_To do:_
From the first line of the records down to the one that holds "Garmin Connect (1240, 1265)", transcribe each line exactly and add nothing.

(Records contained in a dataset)
*** Block opens ***

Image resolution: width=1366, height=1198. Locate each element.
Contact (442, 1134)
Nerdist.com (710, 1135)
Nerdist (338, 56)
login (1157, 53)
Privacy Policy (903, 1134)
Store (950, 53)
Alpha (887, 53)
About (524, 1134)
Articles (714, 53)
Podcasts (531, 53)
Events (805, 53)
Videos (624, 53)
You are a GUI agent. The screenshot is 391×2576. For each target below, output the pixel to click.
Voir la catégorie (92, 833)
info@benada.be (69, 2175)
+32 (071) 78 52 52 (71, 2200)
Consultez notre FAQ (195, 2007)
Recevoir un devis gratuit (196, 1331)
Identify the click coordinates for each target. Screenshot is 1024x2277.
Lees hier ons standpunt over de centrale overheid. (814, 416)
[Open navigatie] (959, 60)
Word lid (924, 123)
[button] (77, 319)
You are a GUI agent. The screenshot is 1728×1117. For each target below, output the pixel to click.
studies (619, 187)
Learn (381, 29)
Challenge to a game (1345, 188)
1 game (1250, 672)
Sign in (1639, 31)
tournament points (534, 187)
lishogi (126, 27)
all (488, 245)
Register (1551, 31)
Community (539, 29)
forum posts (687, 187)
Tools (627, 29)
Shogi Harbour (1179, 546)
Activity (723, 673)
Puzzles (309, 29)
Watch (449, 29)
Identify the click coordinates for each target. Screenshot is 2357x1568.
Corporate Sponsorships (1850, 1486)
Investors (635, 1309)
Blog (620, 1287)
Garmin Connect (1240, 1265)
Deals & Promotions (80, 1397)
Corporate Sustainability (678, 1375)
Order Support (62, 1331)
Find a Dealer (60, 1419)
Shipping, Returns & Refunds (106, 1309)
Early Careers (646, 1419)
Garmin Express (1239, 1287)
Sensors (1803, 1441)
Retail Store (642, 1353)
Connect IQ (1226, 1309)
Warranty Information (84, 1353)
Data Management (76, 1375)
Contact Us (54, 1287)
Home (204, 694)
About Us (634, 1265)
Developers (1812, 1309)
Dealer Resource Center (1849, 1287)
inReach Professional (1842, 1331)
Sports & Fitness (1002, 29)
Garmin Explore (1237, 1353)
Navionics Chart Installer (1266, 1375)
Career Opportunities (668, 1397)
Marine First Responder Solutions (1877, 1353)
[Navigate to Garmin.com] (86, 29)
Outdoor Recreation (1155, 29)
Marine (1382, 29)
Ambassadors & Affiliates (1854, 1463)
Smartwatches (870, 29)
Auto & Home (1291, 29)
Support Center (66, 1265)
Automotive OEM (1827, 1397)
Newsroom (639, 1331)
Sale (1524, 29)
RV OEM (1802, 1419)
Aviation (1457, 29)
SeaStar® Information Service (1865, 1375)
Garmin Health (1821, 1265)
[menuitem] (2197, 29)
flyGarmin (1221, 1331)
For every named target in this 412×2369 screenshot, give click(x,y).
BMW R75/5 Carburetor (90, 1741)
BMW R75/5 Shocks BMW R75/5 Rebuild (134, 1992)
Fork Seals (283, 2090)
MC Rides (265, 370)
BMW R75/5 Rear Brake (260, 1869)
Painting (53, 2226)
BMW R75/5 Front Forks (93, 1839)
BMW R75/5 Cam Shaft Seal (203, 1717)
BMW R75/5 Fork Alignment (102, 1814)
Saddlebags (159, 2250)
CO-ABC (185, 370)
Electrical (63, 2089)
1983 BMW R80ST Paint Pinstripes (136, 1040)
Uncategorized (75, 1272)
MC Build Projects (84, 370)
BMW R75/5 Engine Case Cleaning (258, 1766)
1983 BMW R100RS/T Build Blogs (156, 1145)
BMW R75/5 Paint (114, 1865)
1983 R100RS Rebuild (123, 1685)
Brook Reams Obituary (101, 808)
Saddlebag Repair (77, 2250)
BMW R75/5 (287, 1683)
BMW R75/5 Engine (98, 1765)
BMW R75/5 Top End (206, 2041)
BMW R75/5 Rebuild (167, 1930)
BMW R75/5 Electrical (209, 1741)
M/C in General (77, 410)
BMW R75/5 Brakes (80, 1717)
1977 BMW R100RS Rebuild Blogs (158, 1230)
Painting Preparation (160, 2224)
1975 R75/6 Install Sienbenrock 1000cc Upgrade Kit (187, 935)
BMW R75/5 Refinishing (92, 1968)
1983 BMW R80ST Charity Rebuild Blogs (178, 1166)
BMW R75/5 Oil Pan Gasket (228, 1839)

*** Block closes ***

_The answer:_
Image resolution: width=1366, height=1198. Locate each element.
Contact (442, 1134)
Nerdist.com (710, 1135)
Nerdist (338, 56)
login (1157, 53)
Privacy Policy (903, 1134)
Store (950, 53)
Alpha (887, 53)
About (524, 1134)
Articles (714, 53)
Podcasts (531, 53)
Events (805, 53)
Videos (624, 53)
You are a GUI agent. The screenshot is 391×2576. For each target below, output the pixel to click.
Voir la catégorie (92, 833)
info@benada.be (69, 2175)
+32 (071) 78 52 52 (71, 2200)
Consultez notre FAQ (195, 2007)
Recevoir un devis gratuit (196, 1331)
Identify the click coordinates for each target. Screenshot is 1024x2277.
Lees hier ons standpunt over de centrale overheid. (814, 416)
[Open navigatie] (959, 60)
Word lid (924, 123)
[button] (77, 319)
You are a GUI agent. The screenshot is 1728×1117. For each target below, output the pixel to click.
studies (619, 187)
Learn (381, 29)
Challenge to a game (1345, 188)
1 game (1250, 672)
Sign in (1639, 31)
tournament points (534, 187)
lishogi (126, 27)
all (488, 245)
Register (1551, 31)
Community (539, 29)
forum posts (687, 187)
Tools (627, 29)
Shogi Harbour (1179, 546)
Activity (723, 673)
Puzzles (309, 29)
Watch (449, 29)
Identify the click coordinates for each target. Screenshot is 2357x1568.
Corporate Sponsorships (1850, 1486)
Investors (635, 1309)
Blog (620, 1287)
Garmin Connect (1240, 1265)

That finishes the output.